Thursday, June 17, 2010
Presumpscot River Alewives
This is an underwater video made by Douglas Watts in June 2009 showing native alewives returning to their spawning pond, Duck Pond, also known as Highland Lake, in Westbrook, Maine. It is a tributary of the Presumpscot River via Mill Brook.
Unlike resident freshwater fish, alewives spend most of their lives in the Atlantic Ocean but are born in freshwater ponds. At the age of 3-4 they return to freshwater, to the same pond where they were born, to spawn. The babies spend the summer in the pond growing to a length of 4-5 inches and then migrate to the ocean in the fall. Unlike other migratory fish such as Pacific salmon and sea lamprey, alewives do not die after spawning and often make several return trips from the ocean to spawn during their lifetime. They reach a maximum length of 14 inches.
Prior to the mid 1800s nearly every coastal river and stream in New England supported multiple runs of alewives, one run to each lake and pond in the drainage, except where blocked by natural falls. Dam building on rivers and streams wiped out most of New England's alewife runs by the early 1900s. By the 1970s only a handful of alewife runs were left.
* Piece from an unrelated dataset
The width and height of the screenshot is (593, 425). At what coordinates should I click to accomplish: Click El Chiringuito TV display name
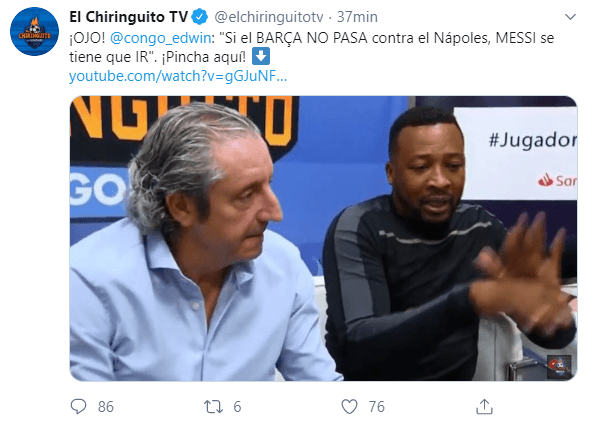click(x=129, y=17)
The Highland Lake alewife run was wiped out in the 1730s when a dam was built at Presumpscot Falls,, at the river's head of tide, sparking a war with local Indians. Repeated orders by the Massachusetts Legislature in the 1700s to provide fish passage at Presumpscot Falls were ignored by the dam owners. The alewife run was restored in the 1980s when fishways were built at the pond's small outlet dam and at the Smelt Hill Dam at Presumpscot Falls. After being wrecked by a severe flood in 1996, the Smelt Hill Dam was completely removed in 2002 by cooperative agreement with the dam owner, Central Maine Power, and state and federal fisheries agencies and the non-profit Coastal Conservation Association. Here's the full story.
This movie features music by Maine artist Conni St. Pierre of Bethel, Maine and recorded at the Outlook studio in Bethel. This is quite fitting because the headwater of the Presumpscot River drainage is Songo Pond in Bethel. Funding for the filming and production was provided by Friends of Sebago Lake.